Top of DATASET CONTENT

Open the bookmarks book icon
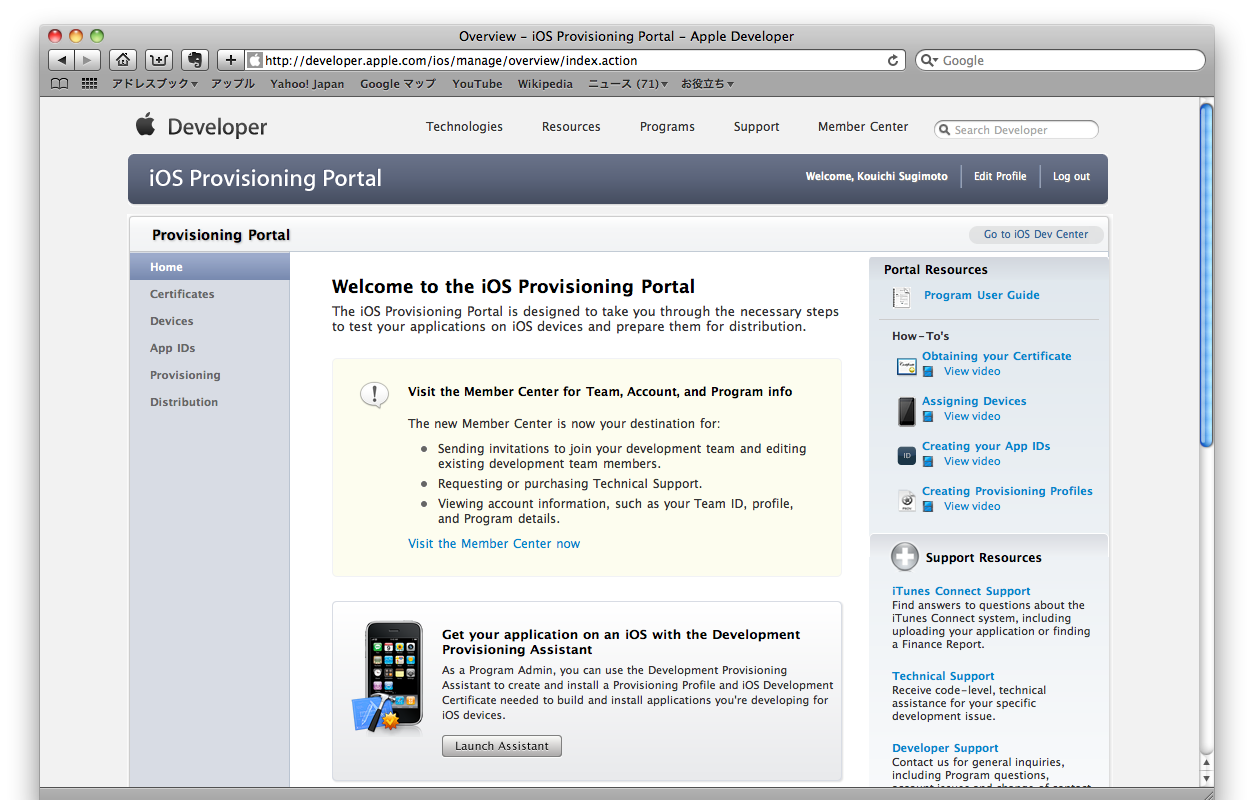 [60, 84]
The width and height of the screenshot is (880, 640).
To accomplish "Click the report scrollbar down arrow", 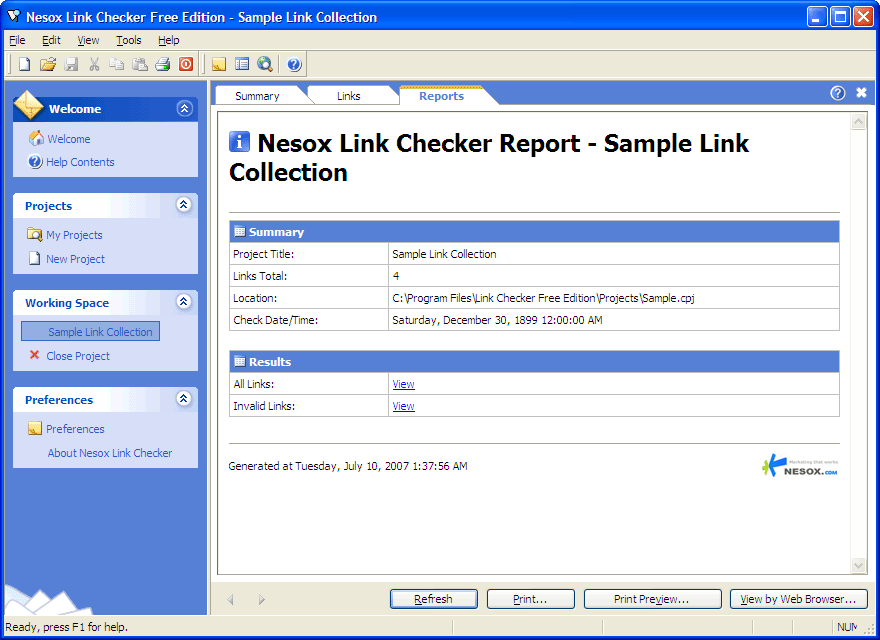I will coord(858,566).
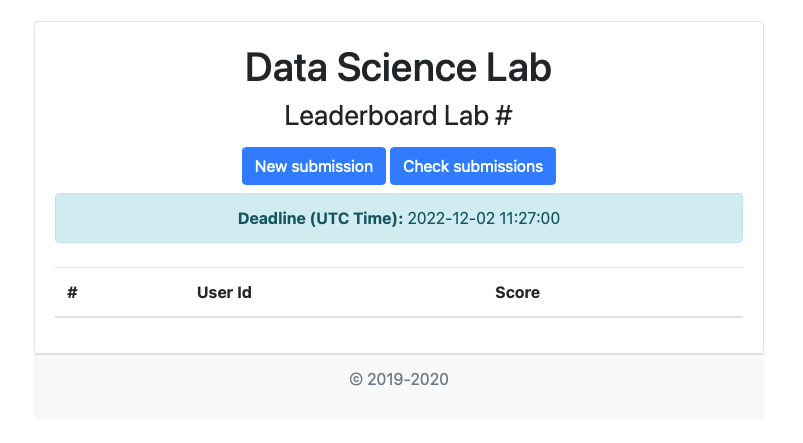803x443 pixels.
Task: Click the 2019-2020 year range in footer
Action: pos(408,380)
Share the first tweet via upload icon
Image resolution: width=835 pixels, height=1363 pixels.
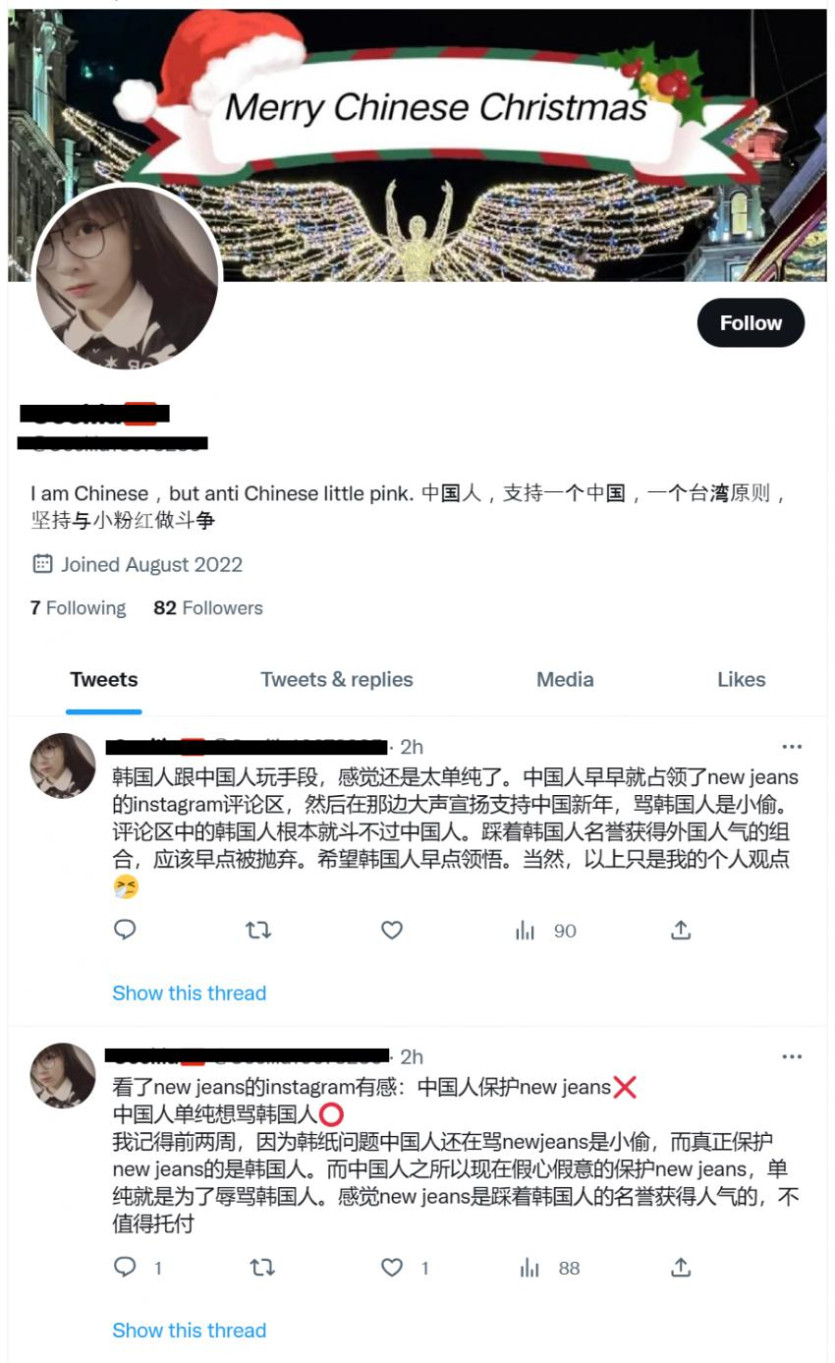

Bottom of DATASET CONTENT

ACTIVITY -> Supply the count of lines in the entries that contain the word "width", and nothing besides.

TASK RESPONSE -> 2